Did you know that you can plug devices into a single spigot and electrical outlet and via machine learning techniques determine water and electrical activity in your home. Sure there are real applications for energy conservation but how about the automated Facebook posts.
Lance has just flushed the toilet but failed to turn off the bathroom lights.Ed Lazowska send around a 1998 piece by Bob Lucky on electrical engineers with the worry that CS might not be far behind.
Projecting the current trends, future computers will consist of a single chip. No one will have the foggiest idea what is on that chip. Somewhere in the basement of Intel or its successor will be a huge computer file with the listing of that chip. The last electrical engineer will sit beside the file, handcuffed to the disk drive like a scene out of "Ben Hur." That engineer will be extremely well paid, and his or her every demand will be immediately satisfied. That engineer will be the last keeper of the secret of the universe: E = IR.The NRC Graduate Assessment Report will be released on September 28. What will be the top ten CS departments? The report won't tell you, rather giving multiple ranking ranges based on five-year old data. Prepare to be disappointed.
Slides from the Snowbird meeting I posted about in July are now available including a vidcast of Sally Fincher's wonderful talk on CS education. On the topics of talks, you can now watch the video of the STOC tutorial talks and ICM Talks (see also Gowers).
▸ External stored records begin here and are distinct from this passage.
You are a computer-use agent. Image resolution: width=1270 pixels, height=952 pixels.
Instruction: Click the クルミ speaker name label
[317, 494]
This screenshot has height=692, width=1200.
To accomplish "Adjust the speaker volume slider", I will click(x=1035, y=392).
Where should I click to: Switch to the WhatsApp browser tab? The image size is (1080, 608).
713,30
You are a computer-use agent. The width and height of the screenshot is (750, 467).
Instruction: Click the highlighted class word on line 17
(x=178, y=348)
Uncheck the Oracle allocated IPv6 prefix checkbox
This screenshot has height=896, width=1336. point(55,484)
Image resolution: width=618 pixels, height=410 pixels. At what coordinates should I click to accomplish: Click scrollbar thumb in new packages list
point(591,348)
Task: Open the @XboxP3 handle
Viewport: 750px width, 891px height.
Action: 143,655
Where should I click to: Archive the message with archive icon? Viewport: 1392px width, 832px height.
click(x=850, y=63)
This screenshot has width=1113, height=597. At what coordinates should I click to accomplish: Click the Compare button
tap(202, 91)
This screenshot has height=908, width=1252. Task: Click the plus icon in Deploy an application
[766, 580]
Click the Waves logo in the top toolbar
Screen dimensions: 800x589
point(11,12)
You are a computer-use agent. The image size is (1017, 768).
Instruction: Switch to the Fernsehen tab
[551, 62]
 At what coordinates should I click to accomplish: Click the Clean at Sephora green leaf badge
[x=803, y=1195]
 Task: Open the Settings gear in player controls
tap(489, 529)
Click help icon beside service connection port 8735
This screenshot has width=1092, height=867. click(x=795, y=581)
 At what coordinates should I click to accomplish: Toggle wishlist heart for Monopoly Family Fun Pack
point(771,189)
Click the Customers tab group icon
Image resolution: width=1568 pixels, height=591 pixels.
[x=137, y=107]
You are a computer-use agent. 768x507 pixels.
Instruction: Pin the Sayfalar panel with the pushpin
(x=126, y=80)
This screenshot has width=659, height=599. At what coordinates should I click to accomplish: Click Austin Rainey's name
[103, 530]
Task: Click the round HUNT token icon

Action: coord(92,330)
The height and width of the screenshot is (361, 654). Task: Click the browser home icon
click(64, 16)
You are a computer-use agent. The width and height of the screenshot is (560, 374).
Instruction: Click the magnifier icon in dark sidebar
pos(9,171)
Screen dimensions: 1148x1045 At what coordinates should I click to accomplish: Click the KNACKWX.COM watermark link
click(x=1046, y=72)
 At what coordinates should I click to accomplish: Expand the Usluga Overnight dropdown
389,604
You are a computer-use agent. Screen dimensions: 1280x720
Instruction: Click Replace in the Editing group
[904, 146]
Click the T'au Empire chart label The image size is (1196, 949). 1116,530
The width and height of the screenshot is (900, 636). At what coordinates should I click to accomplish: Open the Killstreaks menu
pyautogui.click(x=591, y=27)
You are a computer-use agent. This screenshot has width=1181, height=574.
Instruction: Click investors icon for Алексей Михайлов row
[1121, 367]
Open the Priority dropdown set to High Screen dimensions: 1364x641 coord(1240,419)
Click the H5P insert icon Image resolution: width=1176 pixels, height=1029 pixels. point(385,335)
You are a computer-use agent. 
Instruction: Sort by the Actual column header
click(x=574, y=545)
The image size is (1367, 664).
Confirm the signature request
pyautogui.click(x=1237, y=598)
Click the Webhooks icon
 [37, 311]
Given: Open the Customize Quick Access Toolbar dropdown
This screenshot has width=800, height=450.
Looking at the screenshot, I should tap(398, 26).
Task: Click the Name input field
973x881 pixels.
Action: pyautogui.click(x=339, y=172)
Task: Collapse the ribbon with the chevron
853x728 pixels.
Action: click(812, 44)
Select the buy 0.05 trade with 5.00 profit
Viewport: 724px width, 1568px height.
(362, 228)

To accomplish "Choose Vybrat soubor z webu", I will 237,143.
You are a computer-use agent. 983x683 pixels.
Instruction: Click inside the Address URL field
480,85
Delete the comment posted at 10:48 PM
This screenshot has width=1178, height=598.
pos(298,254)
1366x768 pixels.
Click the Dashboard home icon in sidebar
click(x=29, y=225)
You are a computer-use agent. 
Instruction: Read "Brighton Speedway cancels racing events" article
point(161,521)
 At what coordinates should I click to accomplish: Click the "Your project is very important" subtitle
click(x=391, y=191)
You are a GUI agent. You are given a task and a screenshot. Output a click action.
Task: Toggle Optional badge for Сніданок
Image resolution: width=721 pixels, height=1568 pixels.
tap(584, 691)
Richard Beigel asked me to pass the following note:
PIs who receive awards or funding increments after January 3, 2010 will be required to upload a Project Outcomes Report within 90 days after their award expires. These reports are for the general public and will not be edited by NSF. PIs will be able to follow a link from fastlane in order to upload their reports. Because public support for science is very important, I would ask PIs to polish these reports and include images (with permission from the owner). To the best of my understanding, NSF PIs can continue to upload all required reports via fastlane and can ignore the login instructions in the link for grants.gov.